Malignant pericardial effusion is a common and serious manifestation in malignancies. Accessible treatment options include simple drainage and surgical approach, with the primary goal to relieve symptoms and improve quality of life. In emergency cases, with cardiac tamponade or significant effusion, initial relief could be obtained with percutaneous pericardiocentesis, occasionally followed by drainage with indwelling catheter or thoracic surgery (pericardiotomy or pericardial window operation) (1).
The most serious complication of pericardiocetesis is injury to the myocardium or coronary vessels. In addition, pneumothorax, hemothorax, serious arrhythmia, and puncture of the peritoneal cavity or abdominal organ can also occur. Chylopericardium and intrapericardial thrombosis have rarely been reported (2). A large echocardiography-based study reported that the incidence of major complications after pericardiocentesis was between 1.3% and 1.6% (3). Tract metastasis is an extremely rare complication of pericardiocentesis or pericardiotomy (4), where as catheter-tract metastasis is relatively common (0.5% in three large series of a combined 374 cases) complication of malignant pleural effusion (5). The occurrence of implantation metastasis has been reported in other interventional or surgical procedures, such as fine needle lung biopsy, percutaneous transhepatic biliary drainage, percutaneous ethanol injection for the treatment of hepatocellular carcinoma or liver metastasis, and gastrostomy tube insertion and laparoscopy (6, 7).
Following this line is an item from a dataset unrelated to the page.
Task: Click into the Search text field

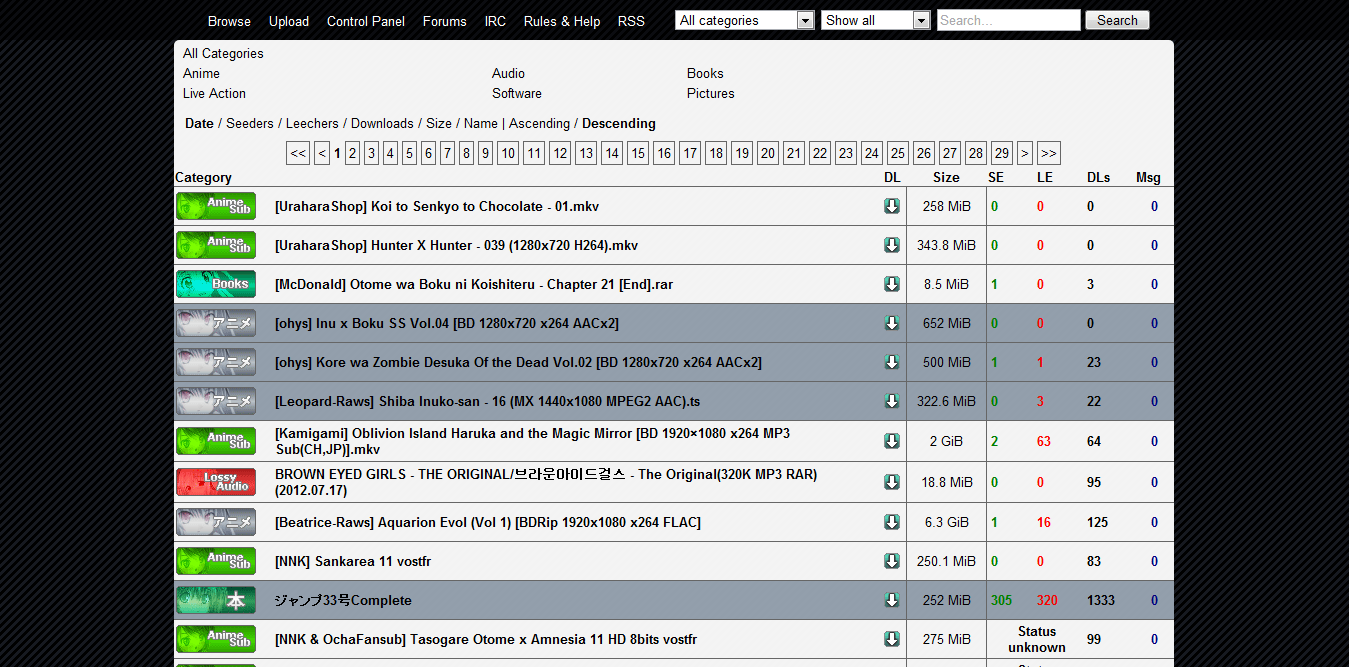Action: (1008, 20)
The mechanism of implantation metastasis is uncertain. Possible mechanisms of tumor cell seeding include tumor cell dissemination into soft tissue during a procedure and tumor cell growth along a tract as in perineural tumor growth (7). Possible risk factors of tumor dissemination have been postulated by many authors. Tumor dissemination may depend on the caliber and the type of the device used, the number of procedures performed, the absence of normal parenchyma overlying the lesion, and the skill of operator. Of those risk factors, the type of the device used seems to be most important. The larger the caliber of the device is used, the greater the opportunity for tumor cells to seed along the tract (4). The duration between a percutaneous procedure and the appearance of an implantation lesion is highly variable, from 2 to 26 months (8). In most cases, time to tumor development is shorter in procedures using more aggressive techniques (4). In our patient, only 12 days elapsed after the chest tube insertion before the seeding nodules appeared on CT. Such a rapid tumor growth may have been related to the large caliber of the indwelling chest tube or the aggressive nature of the tumor as evidenced by rapid interval enlargement of pericardial nodule (Fig. 1B, C), lung nodules, and mediastinal lymph nodes.
The limitation of the current report is the lack of pathologic confirmation. In principle, various conditions such as infection could be considered as differentials. However, although placement of a pericardial indwelling catheter was known to carry a risk of infection (9), there were no infection signs either at that time of the imaging or during the cytotoxic chemotherapy. In addition, the soft tissue at the previous tube tract progressed and regressed simultaneously with the metastatic pericardial nodules, pulmonary nodules, and mediastinal lymphadenopathies before and after the chemotherapy, respectively. Although there was no histological proof on nodules or pericardial thickenings, cytological metastasis revealed that fluid flowed through both regions. Therefore, it was very likely that the soft tissue represented tumor implantation.
In conclusion, we report a case of lung cancer implantation along the previous pericardiotomy tube tract as an extremely rare complication of malignant pericardial effusion treatment.